▶ [ASSIGNMENT]
Repeat the entries that follow from start to finish, keeping every character.

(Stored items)
━━━

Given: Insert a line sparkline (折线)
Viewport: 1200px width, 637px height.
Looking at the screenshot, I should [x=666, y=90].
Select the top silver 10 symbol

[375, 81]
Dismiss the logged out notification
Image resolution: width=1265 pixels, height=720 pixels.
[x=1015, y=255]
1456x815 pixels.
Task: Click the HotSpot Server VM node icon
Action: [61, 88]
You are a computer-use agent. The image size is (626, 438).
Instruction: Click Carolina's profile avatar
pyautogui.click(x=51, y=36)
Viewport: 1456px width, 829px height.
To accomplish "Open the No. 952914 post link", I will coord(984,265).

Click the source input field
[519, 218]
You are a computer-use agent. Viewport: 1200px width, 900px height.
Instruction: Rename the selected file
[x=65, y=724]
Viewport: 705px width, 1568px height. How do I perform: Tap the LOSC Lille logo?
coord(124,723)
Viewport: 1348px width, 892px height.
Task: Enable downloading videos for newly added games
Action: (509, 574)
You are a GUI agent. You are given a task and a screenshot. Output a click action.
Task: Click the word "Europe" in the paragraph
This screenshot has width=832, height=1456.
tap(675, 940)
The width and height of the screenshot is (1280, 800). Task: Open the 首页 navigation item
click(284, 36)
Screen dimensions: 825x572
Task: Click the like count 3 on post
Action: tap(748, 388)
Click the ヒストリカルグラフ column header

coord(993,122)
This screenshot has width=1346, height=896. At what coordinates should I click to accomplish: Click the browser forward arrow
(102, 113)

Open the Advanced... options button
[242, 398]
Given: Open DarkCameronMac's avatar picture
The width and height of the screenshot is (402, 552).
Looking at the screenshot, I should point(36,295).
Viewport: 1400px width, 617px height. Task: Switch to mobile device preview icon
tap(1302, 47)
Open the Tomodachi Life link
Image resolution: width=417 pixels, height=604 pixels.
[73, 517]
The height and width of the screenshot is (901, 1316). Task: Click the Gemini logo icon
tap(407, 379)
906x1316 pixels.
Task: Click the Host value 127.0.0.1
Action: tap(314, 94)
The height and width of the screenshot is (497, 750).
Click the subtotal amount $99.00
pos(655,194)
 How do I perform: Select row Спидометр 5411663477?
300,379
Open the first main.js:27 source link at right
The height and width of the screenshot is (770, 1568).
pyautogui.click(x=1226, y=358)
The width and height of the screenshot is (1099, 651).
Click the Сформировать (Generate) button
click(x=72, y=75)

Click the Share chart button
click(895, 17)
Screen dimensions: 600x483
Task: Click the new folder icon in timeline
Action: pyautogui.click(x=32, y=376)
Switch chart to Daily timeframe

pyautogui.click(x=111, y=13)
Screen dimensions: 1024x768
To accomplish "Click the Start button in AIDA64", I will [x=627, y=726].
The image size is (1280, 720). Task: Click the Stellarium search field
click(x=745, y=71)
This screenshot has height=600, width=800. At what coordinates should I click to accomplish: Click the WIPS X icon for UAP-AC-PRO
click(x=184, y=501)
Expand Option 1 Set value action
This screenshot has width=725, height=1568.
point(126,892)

━━━

▶ [OUTPUT BELOW]
Given: Insert a line sparkline (折线)
Viewport: 1200px width, 637px height.
Looking at the screenshot, I should [x=666, y=90].
Select the top silver 10 symbol

[375, 81]
Dismiss the logged out notification
Image resolution: width=1265 pixels, height=720 pixels.
[x=1015, y=255]
1456x815 pixels.
Task: Click the HotSpot Server VM node icon
Action: [61, 88]
You are a computer-use agent. The image size is (626, 438).
Instruction: Click Carolina's profile avatar
pyautogui.click(x=51, y=36)
Viewport: 1456px width, 829px height.
To accomplish "Open the No. 952914 post link", I will coord(984,265).

Click the source input field
[519, 218]
You are a computer-use agent. Viewport: 1200px width, 900px height.
Instruction: Rename the selected file
[x=65, y=724]
Viewport: 705px width, 1568px height. How do I perform: Tap the LOSC Lille logo?
coord(124,723)
Viewport: 1348px width, 892px height.
Task: Enable downloading videos for newly added games
Action: (509, 574)
You are a GUI agent. You are given a task and a screenshot. Output a click action.
Task: Click the word "Europe" in the paragraph
This screenshot has width=832, height=1456.
tap(675, 940)
The width and height of the screenshot is (1280, 800). Task: Open the 首页 navigation item
click(284, 36)
Screen dimensions: 825x572
Task: Click the like count 3 on post
Action: tap(748, 388)
Click the ヒストリカルグラフ column header

coord(993,122)
This screenshot has width=1346, height=896. At what coordinates should I click to accomplish: Click the browser forward arrow
(102, 113)

Open the Advanced... options button
[242, 398]
Given: Open DarkCameronMac's avatar picture
The width and height of the screenshot is (402, 552).
Looking at the screenshot, I should point(36,295).
Viewport: 1400px width, 617px height. Task: Switch to mobile device preview icon
tap(1302, 47)
Open the Tomodachi Life link
Image resolution: width=417 pixels, height=604 pixels.
[73, 517]
The height and width of the screenshot is (901, 1316). Task: Click the Gemini logo icon
tap(407, 379)
906x1316 pixels.
Task: Click the Host value 127.0.0.1
Action: tap(314, 94)
The height and width of the screenshot is (497, 750).
Click the subtotal amount $99.00
pos(655,194)
 How do I perform: Select row Спидометр 5411663477?
300,379
Open the first main.js:27 source link at right
The height and width of the screenshot is (770, 1568).
pyautogui.click(x=1226, y=358)
The width and height of the screenshot is (1099, 651).
Click the Сформировать (Generate) button
click(x=72, y=75)

Click the Share chart button
click(895, 17)
Screen dimensions: 600x483
Task: Click the new folder icon in timeline
Action: pyautogui.click(x=32, y=376)
Switch chart to Daily timeframe

pyautogui.click(x=111, y=13)
Screen dimensions: 1024x768
To accomplish "Click the Start button in AIDA64", I will [x=627, y=726].
The image size is (1280, 720). Task: Click the Stellarium search field
click(x=745, y=71)
This screenshot has height=600, width=800. At what coordinates should I click to accomplish: Click the WIPS X icon for UAP-AC-PRO
click(x=184, y=501)
Expand Option 1 Set value action
This screenshot has width=725, height=1568.
point(126,892)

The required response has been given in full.